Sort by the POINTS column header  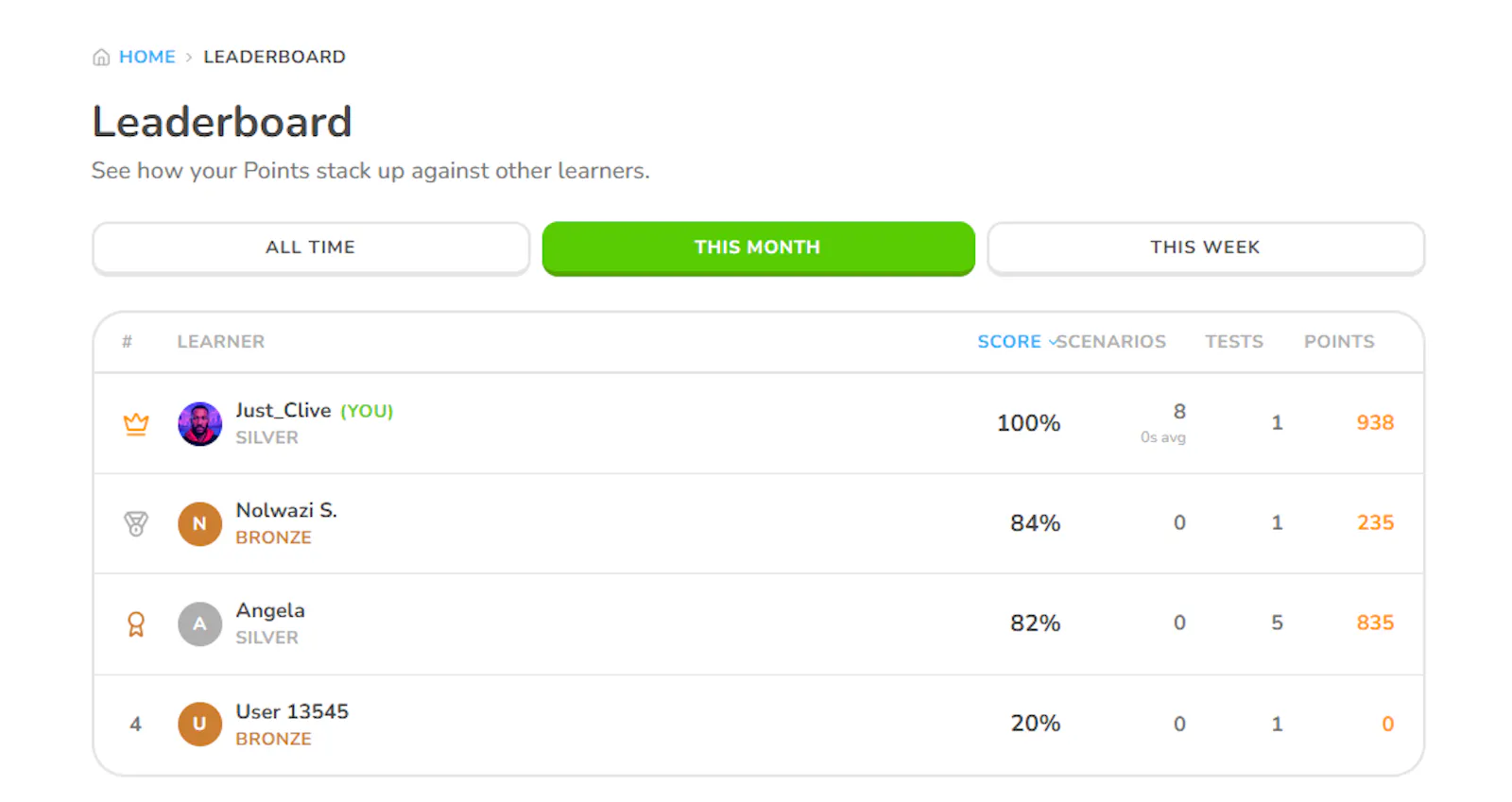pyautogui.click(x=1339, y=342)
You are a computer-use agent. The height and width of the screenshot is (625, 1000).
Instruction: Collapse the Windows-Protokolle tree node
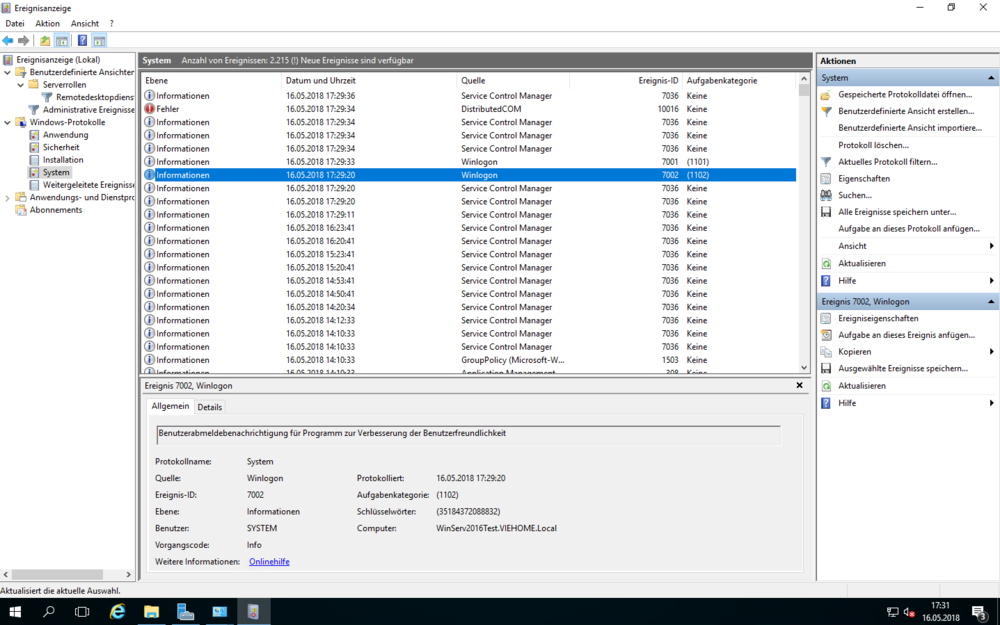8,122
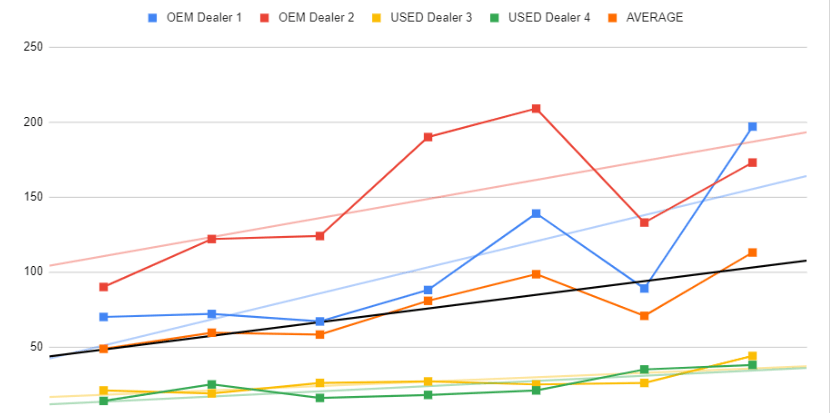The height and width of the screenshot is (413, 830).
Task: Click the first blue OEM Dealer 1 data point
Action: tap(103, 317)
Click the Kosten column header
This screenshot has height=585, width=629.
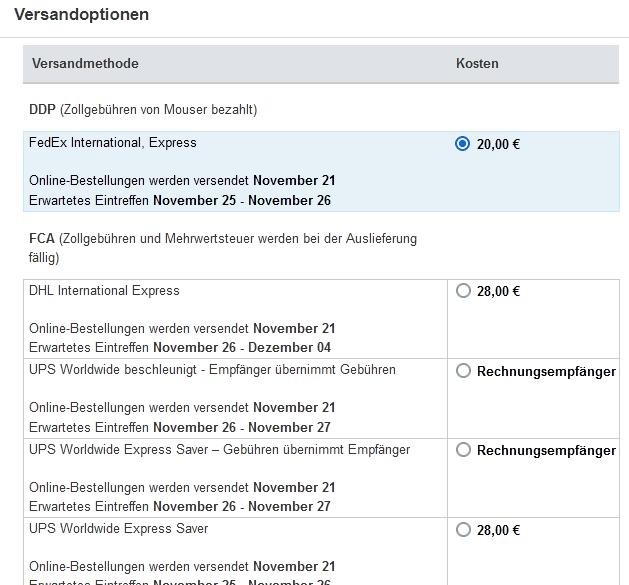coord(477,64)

### Task prompt
From the line containing "Instruction: Collapse the" to the last line of the entries, copy every line exactly, including both ends, and leave out the pictures.

### Exercise response
Instruction: Collapse the Windows-Protokolle tree node
8,122
The height and width of the screenshot is (413, 830).
Task: Click the first blue OEM Dealer 1 data point
Action: tap(103, 317)
Click the Kosten column header
This screenshot has height=585, width=629.
coord(477,64)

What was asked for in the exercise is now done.